Hedin pone en contacto a Brücher con su amigo, Herman Nilsson-Ehle,
director de la Estación Experimental de Reproducción de Svalöv, donde le da
trabajo y una atmósfera de comprensión para su conflictivo pasado. También en
Suecia, Brücher terminó por casarse con Ollie Berglund, botánica y quien sería
su única esposa.
Pero la cercanía de Suecia con Alemania y el giro que los
acontecimientos tomaban con la Guerra Fría, eran factores que apenas dejaban
vivir con tranquilidad a Brücher. Además, ya desde Lannach venía interesándose
en la genealogía histórica de los cultivos sudamericanos y, en particular, de
la papa y el frijol. Decidió entonces zarpar a la Argentina del presidente Juan
Domingo Perón, en compañía de su reciente compañera. De acuerdo a los archivos
de Uki Goñi, el periodista argentino especializado en la caza de nazis, los
Brücher llegaron el 25 de noviembre de 1948 a Buenos Aires (16) desde
Gotemburgo, Suecia, a bordo de un vapor de la Línea Johnson de nombre
premonitorio, el M/F Orinoco. Para
alimentar las leyendas, se registró entonces que las valijas del matrimonio
pesaron media tonelada, suficiente para contener instrumental científico y
quizás una colección extraviada (17).
Con el respaldo de una recomendación personal del genetista austríaco
Erich von Tschemak –el redescubridor de las Leyes del padre Mendel sobre la
Herencia-, Brücher fue contratado por la Universidad de Tucumán entre 1949 y
1954. Luego se incorporaría al personal docente e investigativo de Universidad
Nacional de Cuyo, en la provincia de Mendoza, donde tuvo actividad hasta 1959
(18).
Brücher usa sus cargos académicos como lanzaderas hacia diversas
exploraciones por su país de adopción, Argentina, y otros de la Cordillera de
los Andes, en busca de especies salvajes de papas. Trabaja junto a su esposa y
otros expertos que vienen de Europa. En su reporte La ‘Ahnenerbe’ y las actividades de Enrique Brücher en el Departamento
de Investigaciones Científicas (1954-1957) de la Universidad de Cuyo, el
investigador argentino Pablo Antonio Pacheco refiere que los informes de
Brücher en esa época todavía mezclan “el lenguaje de la genética” con “ideas de
higiene y eugenesia racial”. “Estas ideas articulan sus proyectos en
Latinoamérica, y en particular, sus actividades en el DIC”, concluye (19).

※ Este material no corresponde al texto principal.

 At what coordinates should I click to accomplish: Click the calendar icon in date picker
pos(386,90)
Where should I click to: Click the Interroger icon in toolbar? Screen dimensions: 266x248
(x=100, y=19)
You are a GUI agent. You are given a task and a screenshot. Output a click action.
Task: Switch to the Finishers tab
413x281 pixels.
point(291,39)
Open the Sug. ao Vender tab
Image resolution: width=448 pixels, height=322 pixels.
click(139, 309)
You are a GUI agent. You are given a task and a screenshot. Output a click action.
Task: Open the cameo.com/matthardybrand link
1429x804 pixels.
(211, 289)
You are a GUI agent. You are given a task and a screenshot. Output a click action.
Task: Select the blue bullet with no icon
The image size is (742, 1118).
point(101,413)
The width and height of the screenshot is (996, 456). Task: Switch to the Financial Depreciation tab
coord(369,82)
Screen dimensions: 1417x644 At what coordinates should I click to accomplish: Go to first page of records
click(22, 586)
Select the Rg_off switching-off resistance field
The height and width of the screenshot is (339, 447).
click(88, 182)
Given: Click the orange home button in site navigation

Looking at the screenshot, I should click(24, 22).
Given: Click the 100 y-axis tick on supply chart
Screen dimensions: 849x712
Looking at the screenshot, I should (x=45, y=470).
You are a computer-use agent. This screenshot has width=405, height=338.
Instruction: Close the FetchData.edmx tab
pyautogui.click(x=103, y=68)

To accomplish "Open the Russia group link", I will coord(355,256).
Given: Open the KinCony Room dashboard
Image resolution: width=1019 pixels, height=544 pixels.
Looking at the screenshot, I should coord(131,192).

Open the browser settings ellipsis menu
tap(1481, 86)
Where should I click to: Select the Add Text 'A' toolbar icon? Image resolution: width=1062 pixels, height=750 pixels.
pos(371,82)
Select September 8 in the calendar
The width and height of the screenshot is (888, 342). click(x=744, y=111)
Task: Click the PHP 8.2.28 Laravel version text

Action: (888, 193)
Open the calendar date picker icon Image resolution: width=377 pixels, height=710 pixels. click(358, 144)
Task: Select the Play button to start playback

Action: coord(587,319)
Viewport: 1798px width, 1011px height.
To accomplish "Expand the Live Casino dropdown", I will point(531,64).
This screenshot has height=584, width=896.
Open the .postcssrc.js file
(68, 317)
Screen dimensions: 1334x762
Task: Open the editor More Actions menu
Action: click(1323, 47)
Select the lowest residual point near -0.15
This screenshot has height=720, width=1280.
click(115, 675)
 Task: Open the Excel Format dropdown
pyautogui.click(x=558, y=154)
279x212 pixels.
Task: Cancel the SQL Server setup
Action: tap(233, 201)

Es en Mendoza donde también protagoniza un episodio que sin duda le
demandó toda la sangre fría que había demostrado en el Sammelkommando de 15 años antes. Recibió de paso por la ciudad una
expedición científica soviética comandada por Piotr Zhuzovsky, Director, en
1958, del antiguo Instituto de Botánica Aplicada y Nuevos Cultivos, ahora rebautizado
Instituto Nikolai Vavilov, en honor al pionero cuyo nombre había sido
rehabilitado tras la denuncia por Nikita Jruschov de los crímenes de la era
estalinista. No se ha determinado si para esa reunión Zhukovsky estaba
consciente de que su interlocutor era el perpetrador, en carne y hueso, del
saqueo de la colección Vavilov en 1943. Tampoco se conoce si, sabiéndolo o no,
Zhukovsky presionó a Brücher para que compartiera con los rusos sus simientes
agrícolas y hallazgos o si, por el contrario, Brücher se adelantó a ofrecerlos
como estratagema. Cualquiera fuera el motivo, en 1960 las ironías de la
historia cerraron un ciclo, pues entonces Brücher, el saqueador, se convirtió
en proveedor del saqueado, el Instituto Nikolai Vavilov.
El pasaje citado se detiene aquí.